Would you repeat each of the lines below exactly?

##############################

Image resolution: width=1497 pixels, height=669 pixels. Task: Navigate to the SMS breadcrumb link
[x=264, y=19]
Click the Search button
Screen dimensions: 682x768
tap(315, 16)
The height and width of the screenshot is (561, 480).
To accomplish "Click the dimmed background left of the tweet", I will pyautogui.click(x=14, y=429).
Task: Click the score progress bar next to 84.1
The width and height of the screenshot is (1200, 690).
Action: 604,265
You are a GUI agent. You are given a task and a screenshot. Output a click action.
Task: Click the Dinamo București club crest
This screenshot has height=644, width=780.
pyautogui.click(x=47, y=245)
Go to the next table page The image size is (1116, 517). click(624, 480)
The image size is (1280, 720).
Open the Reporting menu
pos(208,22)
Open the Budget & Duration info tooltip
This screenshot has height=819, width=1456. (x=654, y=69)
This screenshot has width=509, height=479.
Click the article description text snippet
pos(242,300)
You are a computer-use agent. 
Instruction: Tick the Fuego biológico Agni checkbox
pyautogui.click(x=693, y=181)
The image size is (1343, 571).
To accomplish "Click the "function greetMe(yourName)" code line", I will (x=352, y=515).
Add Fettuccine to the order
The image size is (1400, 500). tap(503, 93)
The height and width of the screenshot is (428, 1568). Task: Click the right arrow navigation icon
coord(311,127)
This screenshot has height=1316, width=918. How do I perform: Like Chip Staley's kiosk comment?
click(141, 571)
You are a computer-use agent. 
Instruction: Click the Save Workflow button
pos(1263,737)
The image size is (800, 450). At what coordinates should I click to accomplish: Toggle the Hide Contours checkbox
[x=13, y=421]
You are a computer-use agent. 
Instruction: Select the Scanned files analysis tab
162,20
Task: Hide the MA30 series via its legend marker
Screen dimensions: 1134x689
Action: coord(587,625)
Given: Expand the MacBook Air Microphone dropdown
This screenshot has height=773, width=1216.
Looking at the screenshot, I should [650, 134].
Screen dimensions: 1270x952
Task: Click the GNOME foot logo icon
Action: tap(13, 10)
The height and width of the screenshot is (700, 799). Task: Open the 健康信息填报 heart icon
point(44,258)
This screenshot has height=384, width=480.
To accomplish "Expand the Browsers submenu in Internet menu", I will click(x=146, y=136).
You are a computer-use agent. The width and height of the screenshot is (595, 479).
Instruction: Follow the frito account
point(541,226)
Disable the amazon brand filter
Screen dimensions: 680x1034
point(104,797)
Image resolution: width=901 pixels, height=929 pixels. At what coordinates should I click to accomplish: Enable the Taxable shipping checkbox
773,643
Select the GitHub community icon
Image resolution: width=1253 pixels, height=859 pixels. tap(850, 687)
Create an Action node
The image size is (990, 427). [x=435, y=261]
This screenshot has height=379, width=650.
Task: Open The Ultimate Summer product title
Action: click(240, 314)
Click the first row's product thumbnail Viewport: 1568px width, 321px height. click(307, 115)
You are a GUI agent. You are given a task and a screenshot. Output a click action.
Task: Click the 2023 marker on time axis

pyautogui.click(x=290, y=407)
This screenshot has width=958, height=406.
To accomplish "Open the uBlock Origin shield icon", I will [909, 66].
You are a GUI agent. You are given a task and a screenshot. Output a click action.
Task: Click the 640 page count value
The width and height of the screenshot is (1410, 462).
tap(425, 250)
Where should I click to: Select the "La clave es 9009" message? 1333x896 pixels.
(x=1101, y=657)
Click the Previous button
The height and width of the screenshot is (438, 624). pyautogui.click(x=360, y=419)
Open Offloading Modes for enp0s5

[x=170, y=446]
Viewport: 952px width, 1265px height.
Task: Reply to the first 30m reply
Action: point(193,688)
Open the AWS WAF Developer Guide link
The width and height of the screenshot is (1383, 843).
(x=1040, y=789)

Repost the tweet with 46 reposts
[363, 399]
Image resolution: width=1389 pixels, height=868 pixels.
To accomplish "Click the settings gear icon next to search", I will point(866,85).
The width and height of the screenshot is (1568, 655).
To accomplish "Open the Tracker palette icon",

##############################

* Solved problem *
Image resolution: width=1497 pixels, height=669 pixels. Task: Navigate to the SMS breadcrumb link
[x=264, y=19]
Click the Search button
Screen dimensions: 682x768
tap(315, 16)
The height and width of the screenshot is (561, 480).
To accomplish "Click the dimmed background left of the tweet", I will pyautogui.click(x=14, y=429).
Task: Click the score progress bar next to 84.1
The width and height of the screenshot is (1200, 690).
Action: 604,265
You are a GUI agent. You are given a task and a screenshot. Output a click action.
Task: Click the Dinamo București club crest
This screenshot has height=644, width=780.
pyautogui.click(x=47, y=245)
Go to the next table page The image size is (1116, 517). click(624, 480)
The image size is (1280, 720).
Open the Reporting menu
pos(208,22)
Open the Budget & Duration info tooltip
This screenshot has height=819, width=1456. (x=654, y=69)
This screenshot has width=509, height=479.
Click the article description text snippet
pos(242,300)
You are a computer-use agent. 
Instruction: Tick the Fuego biológico Agni checkbox
pyautogui.click(x=693, y=181)
The image size is (1343, 571).
To accomplish "Click the "function greetMe(yourName)" code line", I will (x=352, y=515).
Add Fettuccine to the order
The image size is (1400, 500). tap(503, 93)
The height and width of the screenshot is (428, 1568). Task: Click the right arrow navigation icon
coord(311,127)
This screenshot has height=1316, width=918. How do I perform: Like Chip Staley's kiosk comment?
click(141, 571)
You are a computer-use agent. 
Instruction: Click the Save Workflow button
pos(1263,737)
The image size is (800, 450). At what coordinates should I click to accomplish: Toggle the Hide Contours checkbox
[x=13, y=421]
You are a computer-use agent. 
Instruction: Select the Scanned files analysis tab
162,20
Task: Hide the MA30 series via its legend marker
Screen dimensions: 1134x689
Action: coord(587,625)
Given: Expand the MacBook Air Microphone dropdown
This screenshot has height=773, width=1216.
Looking at the screenshot, I should [650, 134].
Screen dimensions: 1270x952
Task: Click the GNOME foot logo icon
Action: tap(13, 10)
The height and width of the screenshot is (700, 799). Task: Open the 健康信息填报 heart icon
point(44,258)
This screenshot has height=384, width=480.
To accomplish "Expand the Browsers submenu in Internet menu", I will click(x=146, y=136).
You are a computer-use agent. The width and height of the screenshot is (595, 479).
Instruction: Follow the frito account
point(541,226)
Disable the amazon brand filter
Screen dimensions: 680x1034
point(104,797)
Image resolution: width=901 pixels, height=929 pixels. At what coordinates should I click to accomplish: Enable the Taxable shipping checkbox
773,643
Select the GitHub community icon
Image resolution: width=1253 pixels, height=859 pixels. tap(850, 687)
Create an Action node
The image size is (990, 427). [x=435, y=261]
This screenshot has height=379, width=650.
Task: Open The Ultimate Summer product title
Action: click(240, 314)
Click the first row's product thumbnail Viewport: 1568px width, 321px height. click(307, 115)
You are a GUI agent. You are given a task and a screenshot. Output a click action.
Task: Click the 2023 marker on time axis

pyautogui.click(x=290, y=407)
This screenshot has width=958, height=406.
To accomplish "Open the uBlock Origin shield icon", I will [909, 66].
You are a GUI agent. You are given a task and a screenshot. Output a click action.
Task: Click the 640 page count value
The width and height of the screenshot is (1410, 462).
tap(425, 250)
Where should I click to: Select the "La clave es 9009" message? 1333x896 pixels.
(x=1101, y=657)
Click the Previous button
The height and width of the screenshot is (438, 624). pyautogui.click(x=360, y=419)
Open Offloading Modes for enp0s5

[x=170, y=446]
Viewport: 952px width, 1265px height.
Task: Reply to the first 30m reply
Action: point(193,688)
Open the AWS WAF Developer Guide link
The width and height of the screenshot is (1383, 843).
(x=1040, y=789)

Repost the tweet with 46 reposts
[363, 399]
Image resolution: width=1389 pixels, height=868 pixels.
To accomplish "Click the settings gear icon next to search", I will point(866,85).
The width and height of the screenshot is (1568, 655).
To accomplish "Open the Tracker palette icon",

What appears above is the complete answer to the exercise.